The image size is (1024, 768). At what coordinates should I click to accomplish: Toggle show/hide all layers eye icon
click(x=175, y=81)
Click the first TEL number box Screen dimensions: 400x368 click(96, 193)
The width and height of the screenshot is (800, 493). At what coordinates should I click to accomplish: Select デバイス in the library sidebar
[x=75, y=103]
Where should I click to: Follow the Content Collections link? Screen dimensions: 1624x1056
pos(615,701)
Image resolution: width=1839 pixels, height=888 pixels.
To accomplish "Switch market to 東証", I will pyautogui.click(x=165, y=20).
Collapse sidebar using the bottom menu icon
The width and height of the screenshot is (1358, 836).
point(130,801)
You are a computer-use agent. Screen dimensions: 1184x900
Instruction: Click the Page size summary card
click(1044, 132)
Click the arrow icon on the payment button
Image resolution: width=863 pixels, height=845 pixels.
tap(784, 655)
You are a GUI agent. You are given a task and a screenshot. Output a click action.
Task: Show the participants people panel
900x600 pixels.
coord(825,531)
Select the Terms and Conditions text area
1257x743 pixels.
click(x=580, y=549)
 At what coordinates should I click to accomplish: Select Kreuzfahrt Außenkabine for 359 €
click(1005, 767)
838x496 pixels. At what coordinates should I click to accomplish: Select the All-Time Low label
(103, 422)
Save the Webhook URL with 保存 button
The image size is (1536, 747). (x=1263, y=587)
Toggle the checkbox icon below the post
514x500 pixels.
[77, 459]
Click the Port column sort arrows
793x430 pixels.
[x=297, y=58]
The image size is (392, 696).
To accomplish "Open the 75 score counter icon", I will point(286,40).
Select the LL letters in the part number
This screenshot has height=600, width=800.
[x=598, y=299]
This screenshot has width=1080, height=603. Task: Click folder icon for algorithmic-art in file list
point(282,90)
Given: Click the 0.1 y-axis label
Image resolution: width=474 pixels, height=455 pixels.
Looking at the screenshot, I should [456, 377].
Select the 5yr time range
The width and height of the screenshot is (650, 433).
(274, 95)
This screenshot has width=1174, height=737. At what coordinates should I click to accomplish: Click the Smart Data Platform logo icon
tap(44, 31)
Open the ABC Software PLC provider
※ ※ ※
Set down every record above, word for word.

The image size is (1024, 768). At what coordinates should I click to accomplish: Toggle show/hide all layers eye icon
click(x=175, y=81)
Click the first TEL number box Screen dimensions: 400x368 click(96, 193)
The width and height of the screenshot is (800, 493). At what coordinates should I click to accomplish: Select デバイス in the library sidebar
[x=75, y=103]
Where should I click to: Follow the Content Collections link? Screen dimensions: 1624x1056
pos(615,701)
Image resolution: width=1839 pixels, height=888 pixels.
To accomplish "Switch market to 東証", I will pyautogui.click(x=165, y=20).
Collapse sidebar using the bottom menu icon
The width and height of the screenshot is (1358, 836).
point(130,801)
You are a computer-use agent. Screen dimensions: 1184x900
Instruction: Click the Page size summary card
click(1044, 132)
Click the arrow icon on the payment button
Image resolution: width=863 pixels, height=845 pixels.
tap(784, 655)
You are a GUI agent. You are given a task and a screenshot. Output a click action.
Task: Show the participants people panel
900x600 pixels.
coord(825,531)
Select the Terms and Conditions text area
1257x743 pixels.
click(x=580, y=549)
 At what coordinates should I click to accomplish: Select Kreuzfahrt Außenkabine for 359 €
click(1005, 767)
838x496 pixels. At what coordinates should I click to accomplish: Select the All-Time Low label
(103, 422)
Save the Webhook URL with 保存 button
The image size is (1536, 747). (x=1263, y=587)
Toggle the checkbox icon below the post
514x500 pixels.
[77, 459]
Click the Port column sort arrows
793x430 pixels.
[x=297, y=58]
The image size is (392, 696).
To accomplish "Open the 75 score counter icon", I will point(286,40).
Select the LL letters in the part number
This screenshot has height=600, width=800.
[x=598, y=299]
This screenshot has width=1080, height=603. Task: Click folder icon for algorithmic-art in file list
point(282,90)
Given: Click the 0.1 y-axis label
Image resolution: width=474 pixels, height=455 pixels.
Looking at the screenshot, I should [456, 377].
Select the 5yr time range
The width and height of the screenshot is (650, 433).
(274, 95)
This screenshot has width=1174, height=737. At what coordinates should I click to accomplish: Click the Smart Data Platform logo icon
tap(44, 31)
Open the ABC Software PLC provider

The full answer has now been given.